#### Data to use

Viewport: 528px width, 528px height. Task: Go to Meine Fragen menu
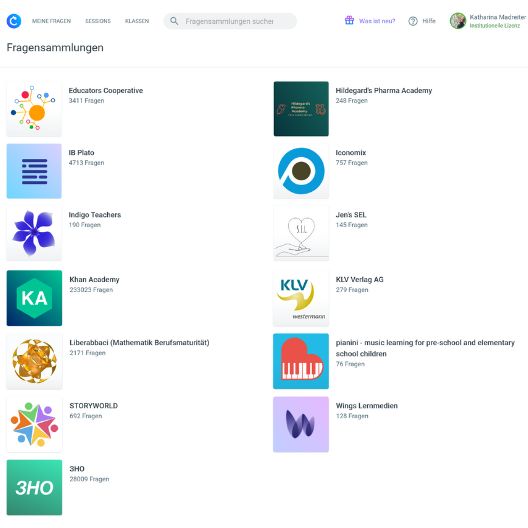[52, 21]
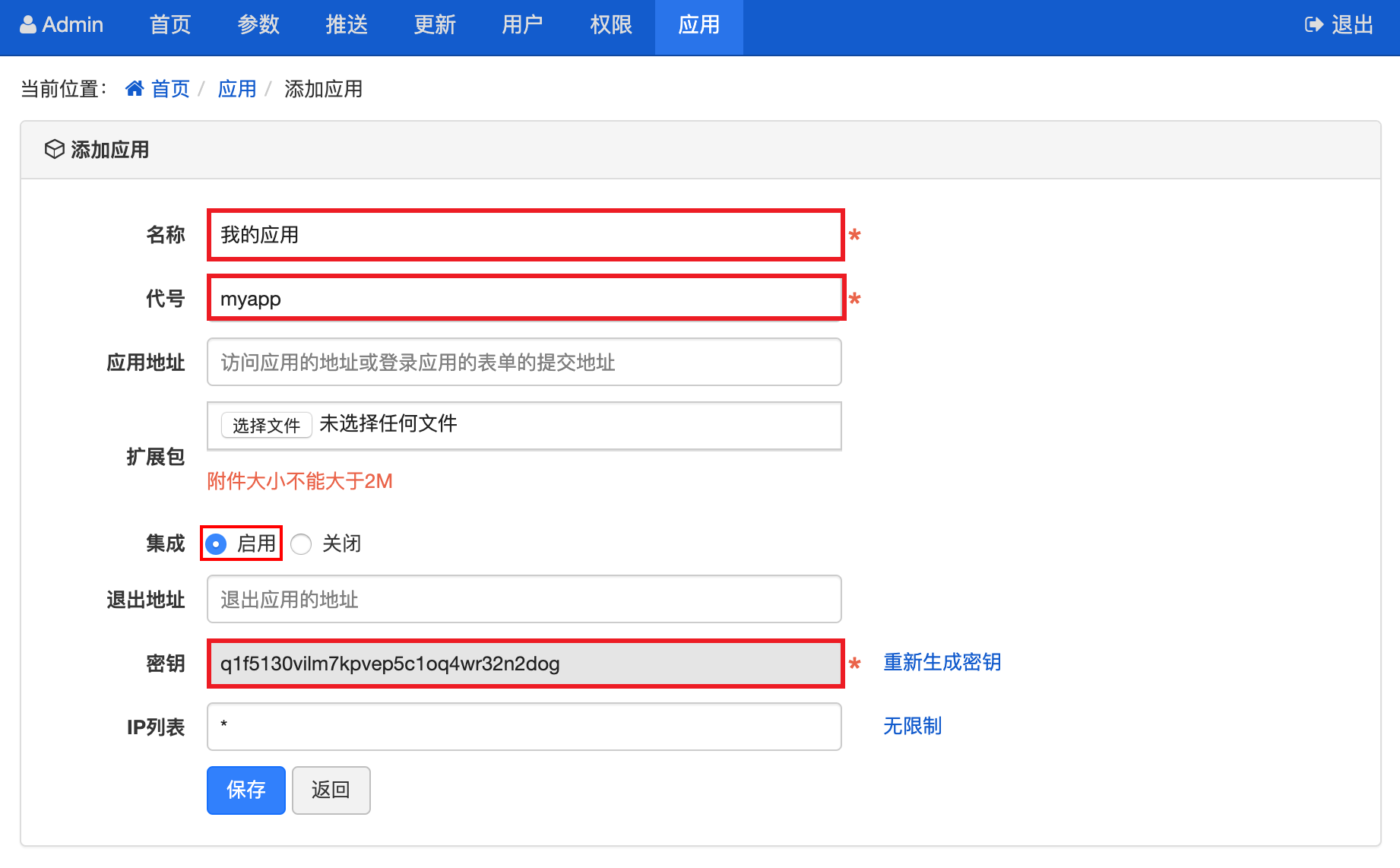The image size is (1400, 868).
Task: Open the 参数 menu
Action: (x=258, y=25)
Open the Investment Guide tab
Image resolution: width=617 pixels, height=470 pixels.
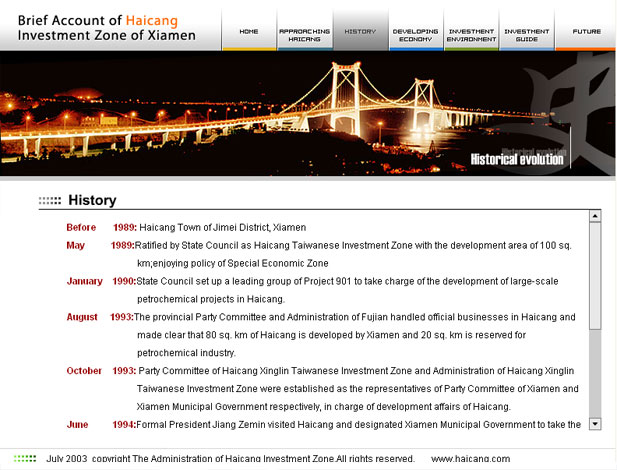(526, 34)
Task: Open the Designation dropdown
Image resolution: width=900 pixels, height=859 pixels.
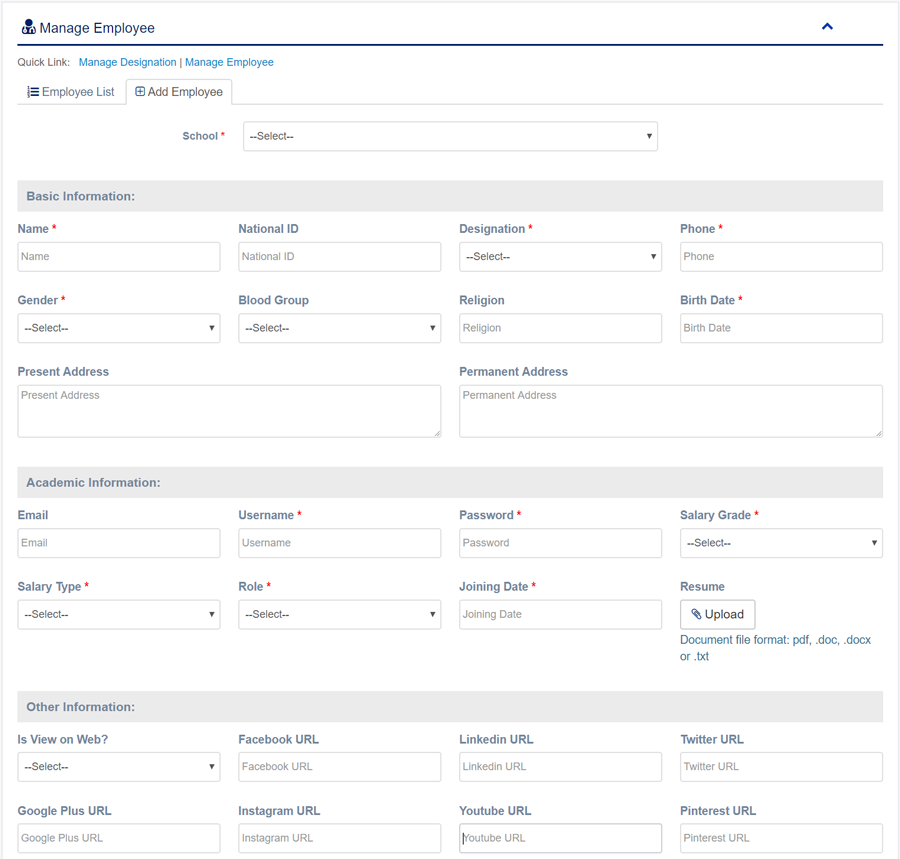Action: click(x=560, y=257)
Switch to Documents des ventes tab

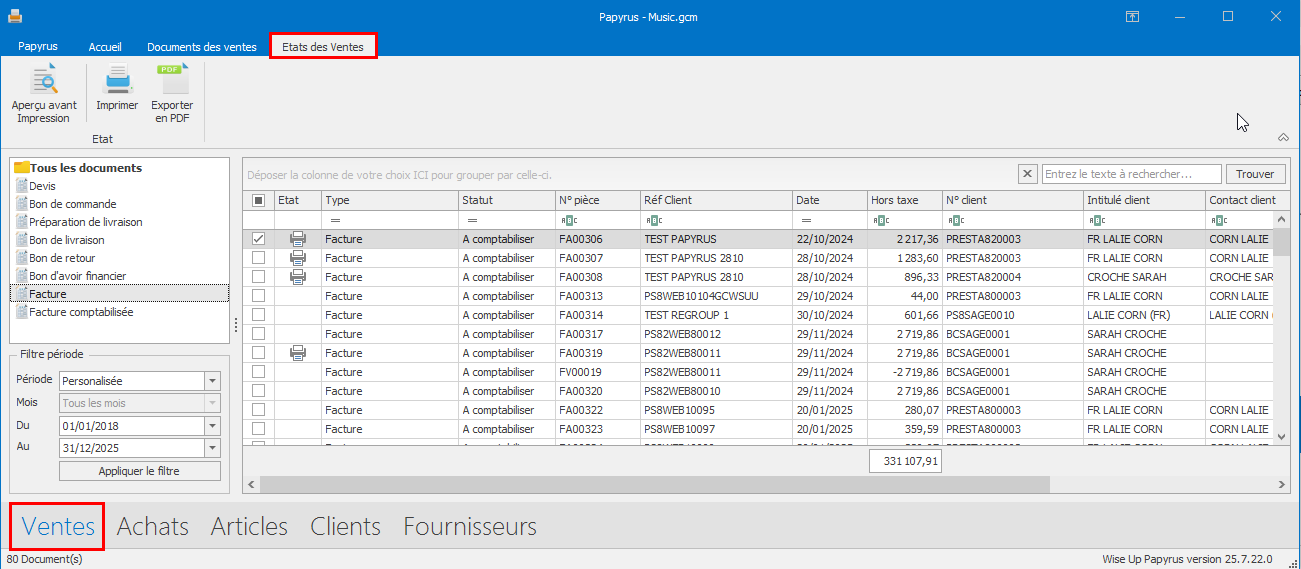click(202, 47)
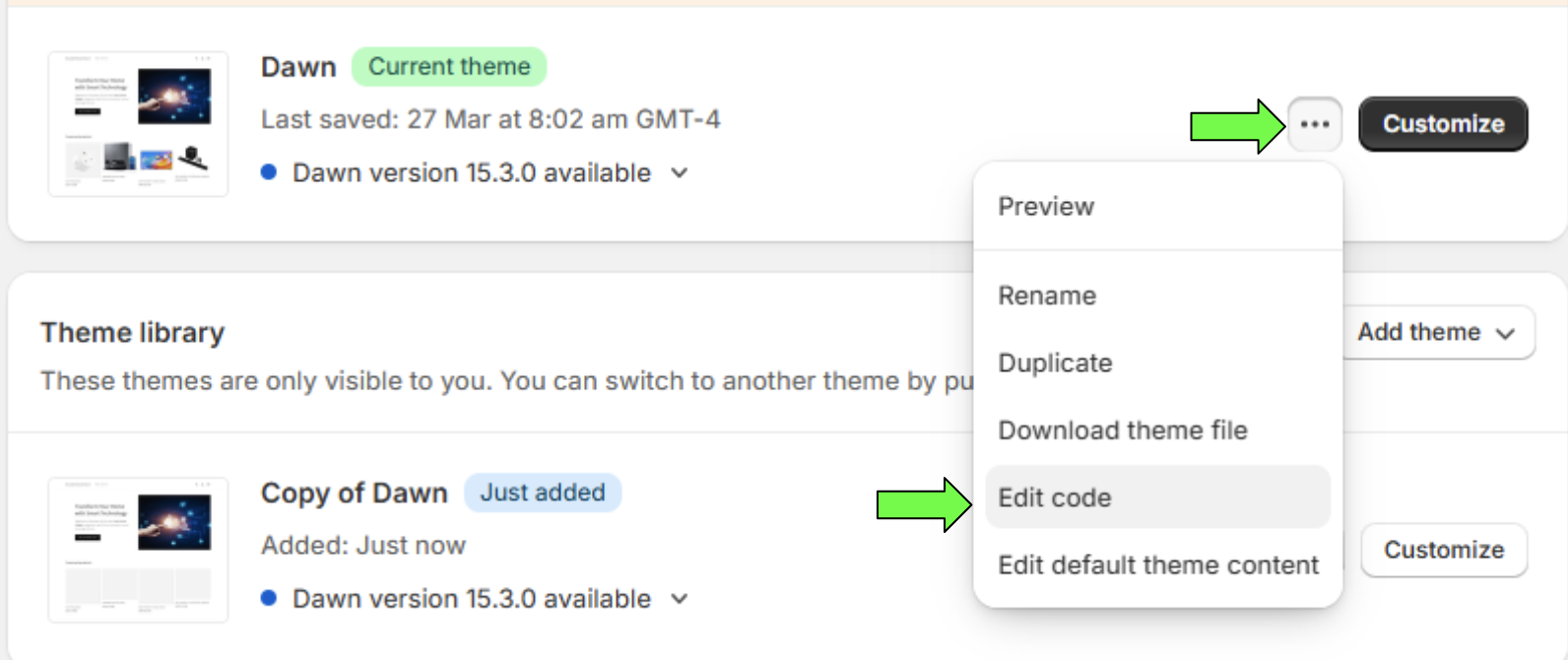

########

To do:
The answer should match the data above word for word, with no pictures in it.

Written reply:
Viewport: 528px width, 528px height. Task: Go to Meine Fragen menu
[52, 21]
The image size is (1400, 868).
Task: Open the 参数 menu
Action: (x=258, y=25)
Open the Investment Guide tab
Image resolution: width=617 pixels, height=470 pixels.
(526, 34)
Task: Open the Designation dropdown
Image resolution: width=900 pixels, height=859 pixels.
Action: click(x=560, y=257)
Switch to Documents des ventes tab

click(202, 47)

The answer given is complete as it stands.